Street Certified launches effort for formerly imprisoned Georgians to vote

Street Certified, New Georgia Project Launch Effort to Register Formerly Incarcerated Georgians to Vote Ahead of Senate Runoff 

Led by formerly incarcerated activists, the partnership aims to activate 4.2 million returning citizens in the state who are eligible to vote

ATLANTA – Ahead of the Georgia Senate runoff, Street Certified and New Georgia Project announced they are partnering to mobilize over 4.2 million returning citizens in the state to vote and wield their power in January’s consequential election.

Formerly incarcerated citizens have long been shut out from the democratic process, whether through unjust laws, institutional barriers, or social stigma. In Georgia, however, the vast majority of returning citizens have the legal right to vote, but historically have not been engaged in a meaningful way by campaigns or other organizations.
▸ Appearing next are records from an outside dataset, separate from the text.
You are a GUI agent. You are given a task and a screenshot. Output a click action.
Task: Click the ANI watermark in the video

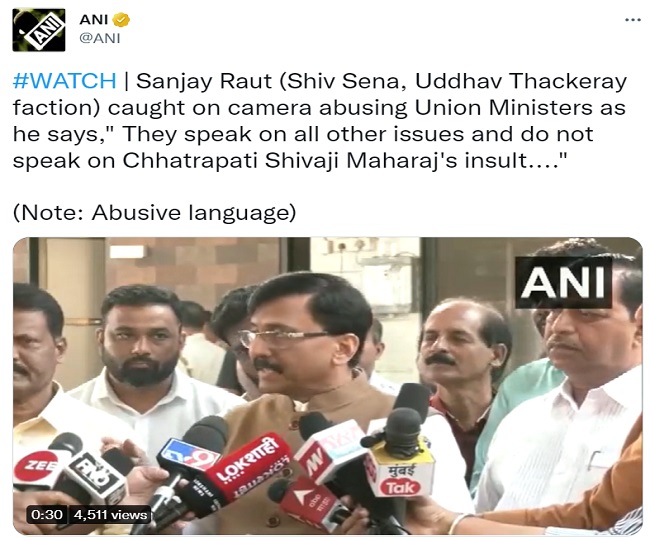pyautogui.click(x=563, y=283)
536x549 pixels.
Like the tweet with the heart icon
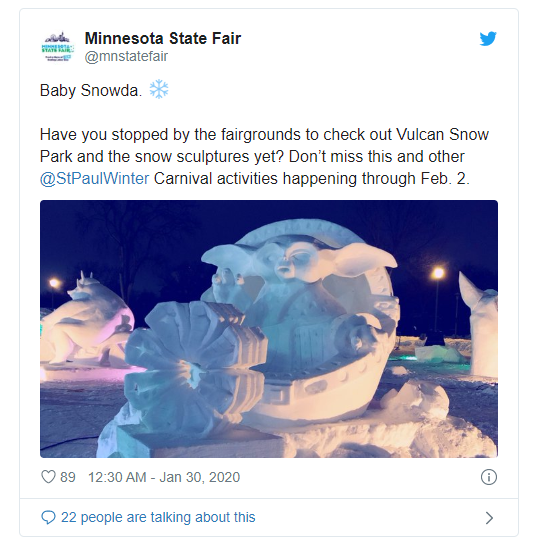(48, 477)
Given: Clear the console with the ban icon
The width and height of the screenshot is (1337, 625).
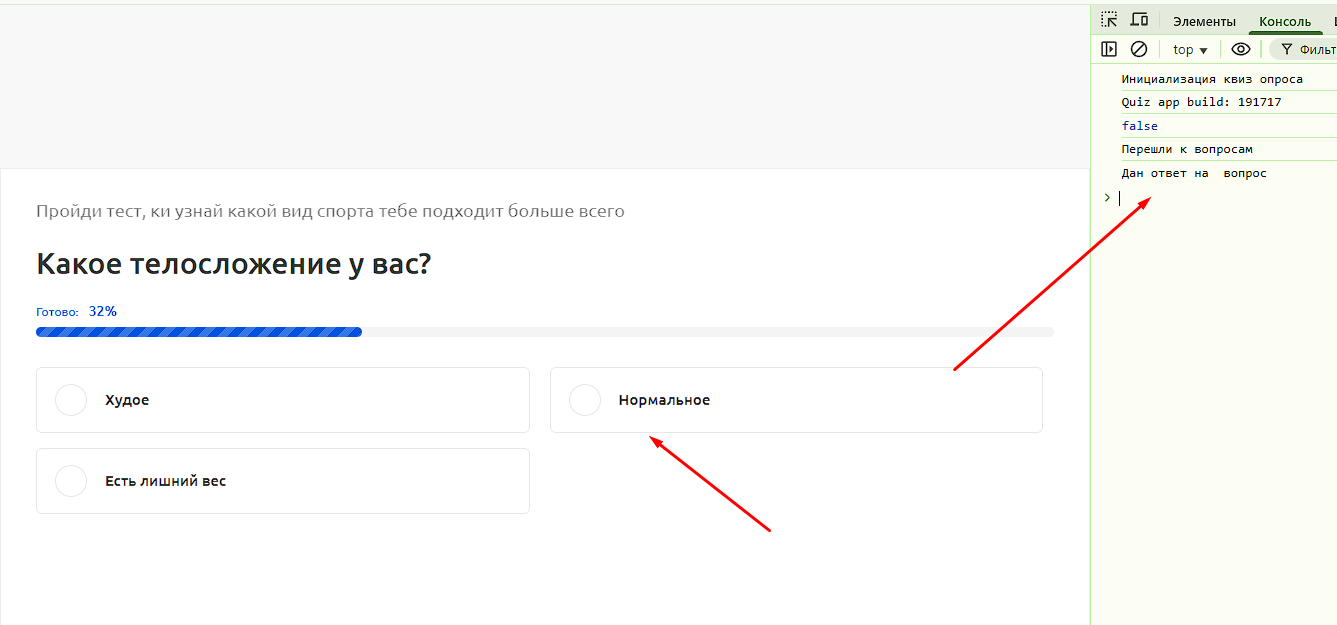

Street Certified is working to change that.

“Formerly incarcerated people should have a voice in the decisions that affect them. But all too often shame, embarrassment, and negative connotations of having a criminal record hinder formerly incarcerated people from engaging in civic duties such as voting, said Marlon Chamberlain, an organizer with Street Certified. “Ahead of a critical election, our campaign hopes to encourage formerly incarcerated people to get out to vote. Long term, we aim to shift public attitudes away from narratives that criminalize and dehumanize people who have been impacted by the legal system, toward attitudes that prioritize the dignity of returning citizens and honor the expertise of directly impacted communities. Together, our quality of life and prosperity depend on how we work together and support each other.”

Formerly incarcerated people contribute significantly to the Georgia economy, both as consumers and taxpayers — however, voter suppression and intentional disengagement has left millions of Georgians with past convictions without political power or proper representation to influence policy that affects them.

“I’m a convicted felon and I vote. My vote is my voice and my voice is my power,” said Pamela Wynn, founder of RestoreHer US.America. “Uplifting equality and power to people is why I do this work.”

“I caught a charge but I still have a voice. And it’s the voices of those who are directly impacted that should be the loudest in the movement when it comes to issues that impact us,” added Charlotte Garnes, executive director ReNForce.

New Georgia Project has continued to be a key player in voter registration and mobilization efforts for Black and Brown communities. In this effort, they are partnering with Street Certified, a coalition of formerly incarcerated leaders across the LIVE FREE network that supports a pipeline of development and well-being for returning citizens across the country and works to pass policies that end mass incarceration in America. The coalition operates under the principle that those who are closest to the pain have the most to teach us about how to bring about liberation for all. This includes ensuring they have a voice in the political system.